Seascape - $550, gorgeous painting, worth way more, I just didn't have the free cash
Bronze - $180, which seems a bit much for unsigned work. "Consigned with" two other signed bronzes means nothing
Goodknight landscape - $90, didn't love it so much in person and didn't bid
Norio Azuma serigraph - $80, I let go at 70 and it went to a local dealer. I just couldn't bid more not knowing anything about the artist and it being in the bottom half of the run.
Fun sale to watch, but a drag coming home empty handed.
Tuesday evening is KC Auction Co.'s Winter Fine Arts and Antique sale. These quarterly catalog sales are always interesting, so I'm heading down after work. Even though I'm not in the market for a linen press, antique Stuben, or victorian jewelry, it's always interesting to see things and what they sell for.

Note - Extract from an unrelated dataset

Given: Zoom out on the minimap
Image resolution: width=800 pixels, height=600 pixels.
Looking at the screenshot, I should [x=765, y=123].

I am always in the market for interesting art, and there are some great things coming up on the block.
This pencil signed lithograph is by Grant Wood. I like the image, but there are some condition issues. The paper has some foxing in addition to the old tape damage on the corners. Pre-auction bidding (these sales are also live on the internet) is up to $600 so it won't be coming home with me, and thats okay.

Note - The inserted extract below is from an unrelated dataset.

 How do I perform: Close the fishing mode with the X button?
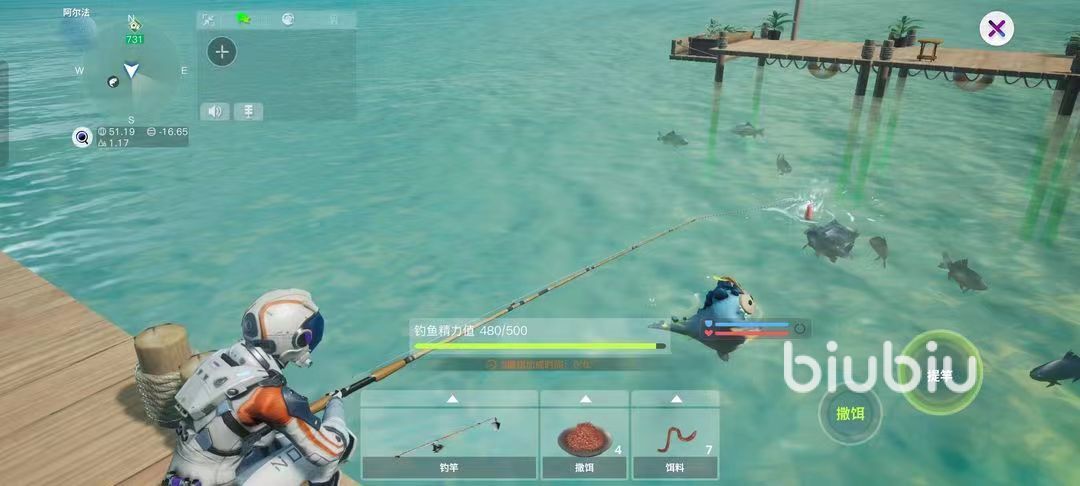click(996, 29)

This dog in profile painting has no pre-auction bids, so if it looks like it's in good shape when I go to preview, I'll give it a shot. From the photos it appears to be a quality painting, and I think a new frame might really breathe some life into it. I've said before that I've avoided buying dog art because I think it's better that I just not start. I'm over that now so who knows, perhaps this will be the first of many.
I love mah jongg sets. I have only a rudimentary understanding of the game, I just think the pieces are so beautiful. The box for this set isn't my favorite, but I'll be interested to see it in person. These generally sell well, and I always fear its to crafters who'll turn the tiles into drawer pulls and elastic bracelets. (Crafters, this is how that word got a bad connotation)
This is the painting I was really interested in, an oil on canvas by Bennett Bradbury. Framed dimensions are 19" by 23", which is a nice size. Born in Massachusetts in 1914, he ended up in California and is known for seascapes like these. Pre-auction bidding was at $110.00 earlier today which only mildly concerned me. Tonight its sitting at $275.00 so I'm pretty sure its going way over my head. The auction data I found has his past sales in the 3K -5K range. I think it's really beautiful and I'll be very interested to see what it sells for.
Sculpture is something I rarely buy. I sold a couple things at the antique mall, but I could likely find a spot for this 9 inch tall bronze. It's attributed to a Kansas City artist named Clara Bikales. I know nothing about her, but I do like the form. If I were lucky enough to bring it home we'd have to find a more attractive base. Polished stone block perhaps?
If you've paid attention to the art I've mentioned and/or bought in the past, you know I have a thing for landscapes. This little oil on board woodland scene is by Colorado artist Veryl Goodknight. I think a new frame could smarten it up quite a bit, but it's a pretty nice little painting as is. It's 14" by 16" framed, so again could fit in anywhere.
Of course I do like a little bit of modern too, like this serigraph (silkscreen) print titled "Calm" by Norio Azuma. I know nothing about Mr./Ms. Azuma, and this is the lower half of the run (277 of 500), but I like the image a lot and could certainly find a spot for it. Things like this often sell for very reasonable prices, so again I'm anxious to see it in person to know if I want to bid.